Jackson is becoming more and more irrelevant the farther they move away from the 80's. What is with that heal joint?

Maybe those horns are ridiculous to balance the guitar, but man, that thing is just ugly all around.


----------



## sakeido (Oct 25, 2012)

good GOD its hideous.

This Pablo guy's sense of aesthetics is terrible. I do not understand why they are pushing him so much. I fucking LOVE Jackson guitars but some of their decision making is just "WTF?" Who is it in upper management who likes this guy's work so much?


----------



## TheOrangeChannel (Oct 25, 2012)

The active routes definitely don't make my pants tighter. A Dinky7 however would, w/ passive routes and a hipshot. #pantstight


----------



## -42- (Oct 25, 2012)

Still waiting on a production Rhoads 7.


----------



## Phrygian (Oct 25, 2012)

Meh. 


and dude, EMG's, what the frak?


----------



## MetalGravy (Oct 25, 2012)

Digging the shape, but already full of 8s.


----------



## Blackheim (Oct 25, 2012)

Hideous indeed.

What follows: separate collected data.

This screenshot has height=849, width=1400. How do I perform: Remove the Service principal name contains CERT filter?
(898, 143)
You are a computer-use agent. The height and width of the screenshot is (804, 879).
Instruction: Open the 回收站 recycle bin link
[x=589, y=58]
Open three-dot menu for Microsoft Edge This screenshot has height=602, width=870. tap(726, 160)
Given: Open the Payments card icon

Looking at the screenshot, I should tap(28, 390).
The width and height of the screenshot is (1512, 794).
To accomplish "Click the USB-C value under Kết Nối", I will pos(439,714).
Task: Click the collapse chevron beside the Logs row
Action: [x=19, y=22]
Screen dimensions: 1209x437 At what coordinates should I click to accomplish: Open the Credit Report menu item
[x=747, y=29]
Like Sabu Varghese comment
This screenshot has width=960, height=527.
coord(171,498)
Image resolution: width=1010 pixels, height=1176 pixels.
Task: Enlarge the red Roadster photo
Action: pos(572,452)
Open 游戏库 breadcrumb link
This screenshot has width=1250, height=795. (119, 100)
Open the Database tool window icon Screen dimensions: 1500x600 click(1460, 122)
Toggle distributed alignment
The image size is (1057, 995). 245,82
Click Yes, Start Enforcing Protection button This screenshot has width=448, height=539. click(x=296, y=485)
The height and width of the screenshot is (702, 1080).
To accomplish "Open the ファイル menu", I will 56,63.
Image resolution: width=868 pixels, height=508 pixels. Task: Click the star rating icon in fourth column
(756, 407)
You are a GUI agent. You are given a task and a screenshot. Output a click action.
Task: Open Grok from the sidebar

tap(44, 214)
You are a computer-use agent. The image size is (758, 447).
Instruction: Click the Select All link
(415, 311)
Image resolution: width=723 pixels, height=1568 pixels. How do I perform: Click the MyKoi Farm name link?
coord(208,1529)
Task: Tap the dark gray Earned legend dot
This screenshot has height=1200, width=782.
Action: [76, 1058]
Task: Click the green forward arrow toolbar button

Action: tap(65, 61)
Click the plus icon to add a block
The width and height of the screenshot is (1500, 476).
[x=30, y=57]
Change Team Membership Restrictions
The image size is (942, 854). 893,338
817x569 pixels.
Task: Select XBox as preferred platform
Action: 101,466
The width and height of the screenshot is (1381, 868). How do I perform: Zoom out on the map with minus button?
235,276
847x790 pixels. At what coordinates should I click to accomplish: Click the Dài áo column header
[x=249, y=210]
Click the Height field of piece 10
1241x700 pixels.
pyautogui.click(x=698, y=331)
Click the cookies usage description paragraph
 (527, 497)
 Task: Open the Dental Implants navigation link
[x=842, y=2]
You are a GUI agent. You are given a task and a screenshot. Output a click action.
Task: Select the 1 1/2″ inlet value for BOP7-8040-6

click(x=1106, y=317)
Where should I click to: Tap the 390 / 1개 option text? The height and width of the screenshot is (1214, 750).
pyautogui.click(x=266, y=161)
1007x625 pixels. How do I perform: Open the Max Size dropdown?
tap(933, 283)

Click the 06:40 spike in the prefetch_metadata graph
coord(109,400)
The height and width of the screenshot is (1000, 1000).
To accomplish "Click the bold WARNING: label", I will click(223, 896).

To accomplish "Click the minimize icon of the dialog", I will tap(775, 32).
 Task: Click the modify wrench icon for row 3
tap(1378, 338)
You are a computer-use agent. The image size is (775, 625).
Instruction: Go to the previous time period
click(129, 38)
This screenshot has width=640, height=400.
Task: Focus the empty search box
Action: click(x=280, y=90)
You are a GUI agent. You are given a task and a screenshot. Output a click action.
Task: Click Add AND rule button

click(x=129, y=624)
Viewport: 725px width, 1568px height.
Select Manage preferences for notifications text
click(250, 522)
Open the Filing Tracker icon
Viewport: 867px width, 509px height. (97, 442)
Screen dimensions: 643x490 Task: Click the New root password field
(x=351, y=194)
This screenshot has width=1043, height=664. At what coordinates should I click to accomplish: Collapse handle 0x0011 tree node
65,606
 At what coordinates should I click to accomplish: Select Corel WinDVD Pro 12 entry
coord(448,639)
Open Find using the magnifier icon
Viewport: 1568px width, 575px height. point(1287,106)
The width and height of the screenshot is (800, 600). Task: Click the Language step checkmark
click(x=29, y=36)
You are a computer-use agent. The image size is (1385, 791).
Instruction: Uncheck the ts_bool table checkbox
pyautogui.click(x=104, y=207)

I saw those in the Jackson FB profile, it reminds me of the Schecter 8 bolt-ons.

Edit: Schecter's bodies looks better though.


----------



## noob_pwn (Oct 25, 2012)

I actually like the look of these aside the colour and pickups. The body looks super comfortable and the heel looks actually quite thin where it joins the neck. What I don't understand is why the neck pickup is so far away from the end of the fretboard. Neck pickups always sound better the further away from the bridge they are, hence why so many people prefer 22 fret necks


----------



## Spaceman_Spiff (Oct 25, 2012)

Is it just me or does matte black look really cheap?


----------



## Nag (Oct 25, 2012)

may I just be an asshole and ask for RR versions ? 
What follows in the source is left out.